The official shutdowns are compounded by the emergence of several new holidays in the post-Soviet era, although none of the Communist celebrations has been canceled. New Year’s Day, Women’s Day, May Day, Victory Day and Revolution Day are now joined by Jan. 2 (just to lengthen the year’s most important break), Orthodox Christmas, Independence Day and Constitution Day.

Next year’s Independence Day holiday falls on Thursday, June 12, and will be made into a three-day weekend by furloughing workers on Friday and calling them back Sunday to compensate. That payback practice was carried to an extreme earlier this month when Russians observed Constitution Day on Thursday, Dec. 12, then had Friday off to make it a weekend, only to have to come to work Saturday and Sunday--the former to make up for Friday and the latter for an unscheduled day off called by the government in July.
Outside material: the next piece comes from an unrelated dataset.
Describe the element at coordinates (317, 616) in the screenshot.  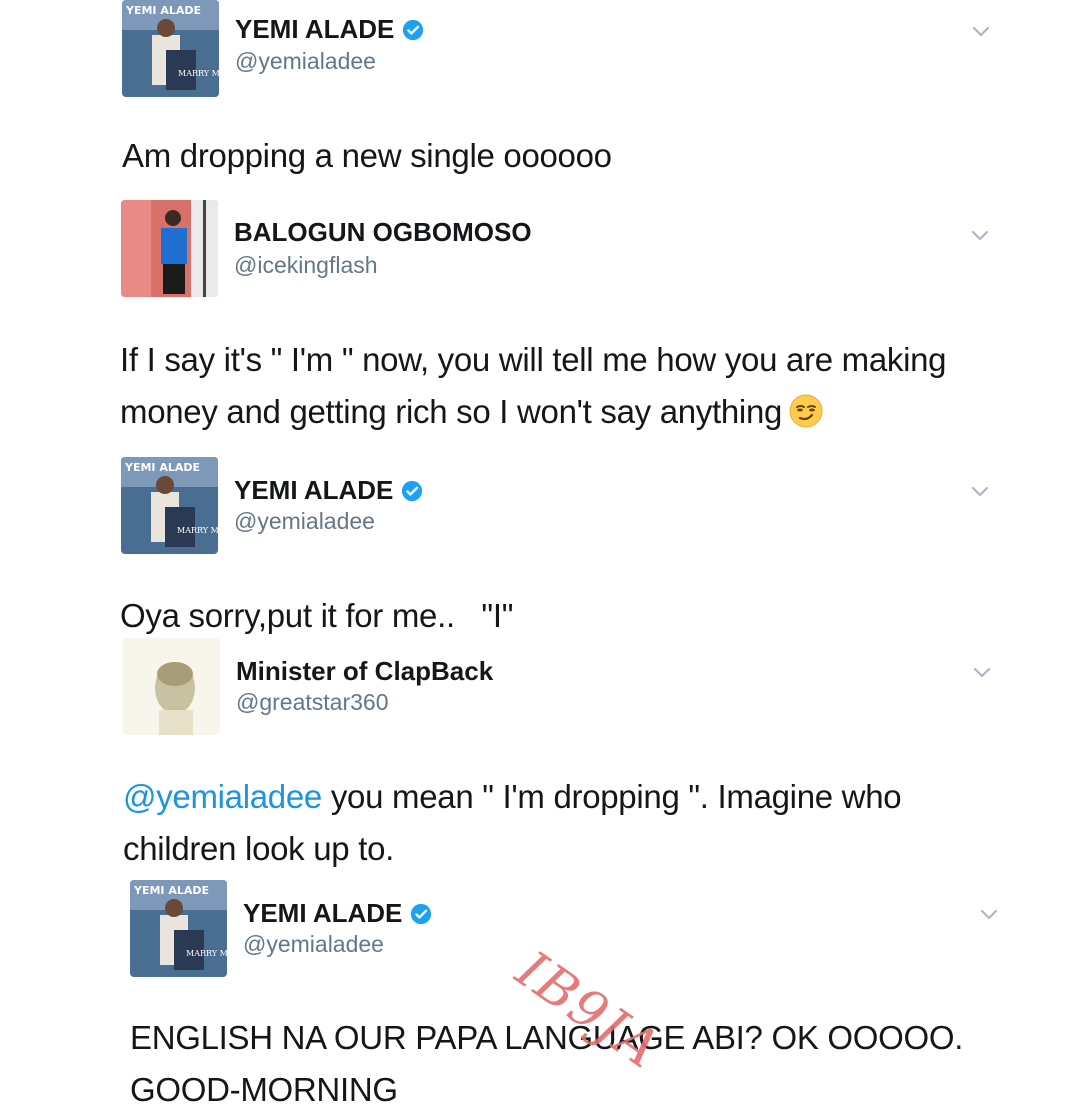
I see `tweet-text: Oya sorry,put it for me.. "I"` at that location.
The Western concept of taking vacation days to round out a holiday break has yet to dawn on Russians, who continue the Soviet-era practice of spending their annual leave in one long stretch in midsummer. The Economics Ministry has also lambasted the consequences of that practice, which sees 30% of the work force off at any given time in July and August.

“You can’t do business here when the government says it’s a holiday. There’s no one around to talk to. You just have to leave the country, or you’ll drive yourself crazy,” said Greg Oztemel, president of the Satra Group trading company, who headed to Connecticut this week for a government-imposed vacation.